What do these IgA data mean? Is it likely that two-thirds of all individuals were experiencing a short lived "mucosal response to M. leprae" at the time they were sampled? The IgA assay was performed with a crude whole M. leprae assay, and thus one would not expect it to be specific for M. leprae infection, but we are given no data on sensitivity or specificity (e.g., in currently infected MB patients, or in current contacts of MB patient). Cross reactivity is well known for T cell assays of different mycobacteria. The association with contact status may reflect some level of association of the assay with true M. leprae exposure, but further discussion of sensitivity and specificity, and detailed multivariate analysis is necessary to show convincingly whether any of the associations here reflects more than confounding.

Many readers will, like me, find this a tantalizing paper. They will struggle, and will wonder at the end of their effort if these data really do reflect M. leprae. I, for one, am not convinced that they do. The only internally consistent observation is the tendency for higher prevalence of both PCR and IgA positivity in the rainy season, though we have the irony of no association between the assays as shown in Table 4. Do the positive results reflect glimpses of M. leprae-or some other influence or artifact, perhaps some environmental mycobacterium?
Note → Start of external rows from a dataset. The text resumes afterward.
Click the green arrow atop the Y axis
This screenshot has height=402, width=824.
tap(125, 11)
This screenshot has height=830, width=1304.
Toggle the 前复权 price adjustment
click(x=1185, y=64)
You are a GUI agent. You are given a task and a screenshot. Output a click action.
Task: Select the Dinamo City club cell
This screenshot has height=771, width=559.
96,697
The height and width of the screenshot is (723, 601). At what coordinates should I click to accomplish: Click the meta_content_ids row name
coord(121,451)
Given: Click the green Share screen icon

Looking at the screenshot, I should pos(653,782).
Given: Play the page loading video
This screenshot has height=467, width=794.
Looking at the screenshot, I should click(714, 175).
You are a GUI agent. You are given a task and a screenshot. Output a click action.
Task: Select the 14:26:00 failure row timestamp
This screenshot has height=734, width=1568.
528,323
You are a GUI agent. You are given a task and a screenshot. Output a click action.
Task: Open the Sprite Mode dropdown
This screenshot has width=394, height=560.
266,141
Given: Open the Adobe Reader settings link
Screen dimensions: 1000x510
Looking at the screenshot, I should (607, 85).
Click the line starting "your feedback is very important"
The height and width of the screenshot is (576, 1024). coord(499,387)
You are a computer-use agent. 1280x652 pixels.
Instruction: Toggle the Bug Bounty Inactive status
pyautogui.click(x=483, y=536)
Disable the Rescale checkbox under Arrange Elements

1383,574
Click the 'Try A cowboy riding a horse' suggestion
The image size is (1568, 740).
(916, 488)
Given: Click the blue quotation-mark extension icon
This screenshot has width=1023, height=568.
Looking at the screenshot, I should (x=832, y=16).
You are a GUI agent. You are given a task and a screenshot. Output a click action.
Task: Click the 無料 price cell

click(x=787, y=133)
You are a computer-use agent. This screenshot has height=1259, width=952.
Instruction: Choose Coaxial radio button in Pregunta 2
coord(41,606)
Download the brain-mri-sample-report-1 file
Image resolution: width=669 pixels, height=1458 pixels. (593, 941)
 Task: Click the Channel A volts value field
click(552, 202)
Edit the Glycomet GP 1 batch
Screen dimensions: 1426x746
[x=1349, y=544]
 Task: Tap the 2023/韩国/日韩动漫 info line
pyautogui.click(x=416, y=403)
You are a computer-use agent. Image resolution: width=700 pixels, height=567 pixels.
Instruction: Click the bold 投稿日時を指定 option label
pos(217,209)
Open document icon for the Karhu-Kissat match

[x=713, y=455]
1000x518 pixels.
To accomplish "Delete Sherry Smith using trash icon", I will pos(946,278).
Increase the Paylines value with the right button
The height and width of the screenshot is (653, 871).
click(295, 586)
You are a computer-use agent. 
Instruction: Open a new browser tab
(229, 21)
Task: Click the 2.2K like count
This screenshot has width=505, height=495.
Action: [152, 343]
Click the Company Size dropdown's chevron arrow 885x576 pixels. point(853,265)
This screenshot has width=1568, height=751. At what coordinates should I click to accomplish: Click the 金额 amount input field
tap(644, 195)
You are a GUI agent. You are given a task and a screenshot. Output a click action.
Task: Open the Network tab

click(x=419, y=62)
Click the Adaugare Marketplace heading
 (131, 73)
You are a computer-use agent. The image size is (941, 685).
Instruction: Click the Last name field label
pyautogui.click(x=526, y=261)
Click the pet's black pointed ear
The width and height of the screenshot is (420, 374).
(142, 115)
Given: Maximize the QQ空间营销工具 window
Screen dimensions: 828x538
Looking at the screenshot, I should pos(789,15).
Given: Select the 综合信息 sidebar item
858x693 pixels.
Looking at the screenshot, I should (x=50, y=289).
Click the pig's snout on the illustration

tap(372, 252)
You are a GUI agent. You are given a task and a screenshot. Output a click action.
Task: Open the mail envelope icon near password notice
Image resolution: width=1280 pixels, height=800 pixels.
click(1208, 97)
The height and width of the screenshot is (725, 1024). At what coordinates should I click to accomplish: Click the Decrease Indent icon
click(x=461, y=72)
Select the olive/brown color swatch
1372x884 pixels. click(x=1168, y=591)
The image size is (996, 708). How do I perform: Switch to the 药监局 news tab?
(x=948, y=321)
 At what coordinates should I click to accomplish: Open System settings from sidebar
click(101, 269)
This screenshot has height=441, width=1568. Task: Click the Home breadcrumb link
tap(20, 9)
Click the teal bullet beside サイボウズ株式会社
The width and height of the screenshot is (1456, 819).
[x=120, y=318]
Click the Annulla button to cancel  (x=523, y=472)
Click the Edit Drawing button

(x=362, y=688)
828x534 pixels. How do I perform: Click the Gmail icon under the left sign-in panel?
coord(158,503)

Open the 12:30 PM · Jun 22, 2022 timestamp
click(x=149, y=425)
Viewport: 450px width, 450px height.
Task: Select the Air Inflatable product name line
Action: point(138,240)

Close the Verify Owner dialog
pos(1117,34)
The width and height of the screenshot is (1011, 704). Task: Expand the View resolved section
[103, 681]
There is no way to tell from the data presented here. Given the immense amount of work which went into the collection of these data, their complexity, and their susceptibility to confound, a more detailed presentation of the data and quality controls, including results on the cases and contact groups, detailed descriptions by age and contact status, and appropriate multivariate analysis, is called for.

If the hypothesis that M. leprae is a common, benign, transient resident of nasal cavities in endemic communities were correct, it would have major implications for our understanding of leprosy, and for expectations of control based upon case finding and treatment. But it remains an hypothesis, and criticisms similar to those above can be levelled at the other papers which have appeared on this subject (1). Given the importance of the issue at stake, it is important to test the hypothesis more rigorously than it has been to date. In addition to the analytical suggestions above, here are two proposals: first, in order to make results of such PCR-based studies convincing, a large number (appreciably greater than the reciprocal of the prevalence rate of carriage) of nasal swabs from a non-endemic control population should be blind-coded and randomly mixed with the test series before they are sent to the testing lab. The results on these should be reported explicitly, and the percentage positives in these samples should be subtracted from the percentages declared positive in the test series. Second, individual nasal swabs from healthy subjects in the same endemic community could be pooled and inoculated into susceptible animals (mouse footpads or armadillos). These suggestions are not trivial, and would be expensive. However, given the importance of the issue at stake, I can think of few better ways to further our understanding of leprosy at this point, and hope that some research group will take up the challenge.

 

-Paul E. M. Fine, VMD, Ph.D.

Professor of Communicable Disease Epidemiology,
London School of Hygiene and
Tropical Medicine,
London, U.K.

 

REFERENCES

1. BEYENE, D., ASEFFA, A., HARBOE, M., KIDANA, D., MACDONALD, M., KLATSER, P. R., BJUNE, G. A., and SMITH, W. C. S. Nasal carriage of Mycobacterium leprae DNA in healthy individuals in Lega Robi village, Ethiopia. Epidemiol. Infect. 131 (2003) 841-848.

2. WARNDORFF, D. K., GLYNN, J. R., FINE, P. E. M., JAMIL, S., DE WIT, M. Y. L., MUNTHALI, M. M., STOKER, N. G., and KLATSER, P. R. Polymerase chain reaction of nasal swabs from tuberculosis patients and their contacts. Int. J. Lepr. Other Mycobact. Dis. 64 (1996) 404-408.

 

 

 

 

 

 

 

 

 

 

Mailing address:
Paul E. M. Fine
Professor of Communicable Disease Epidemiology, London School of Hygiene and Tropical Medicine
Keppel Street
London WC1 7HT, U.K.

This is a Commentary on an article by Cairns Smith, et al. published in this issue of the JOURNAL entitled "An Approach to Understanding the Transmission of M. leprae Using Molecular and Immunological Methods: Results from the MILEP2 Study," which can be found on page 269.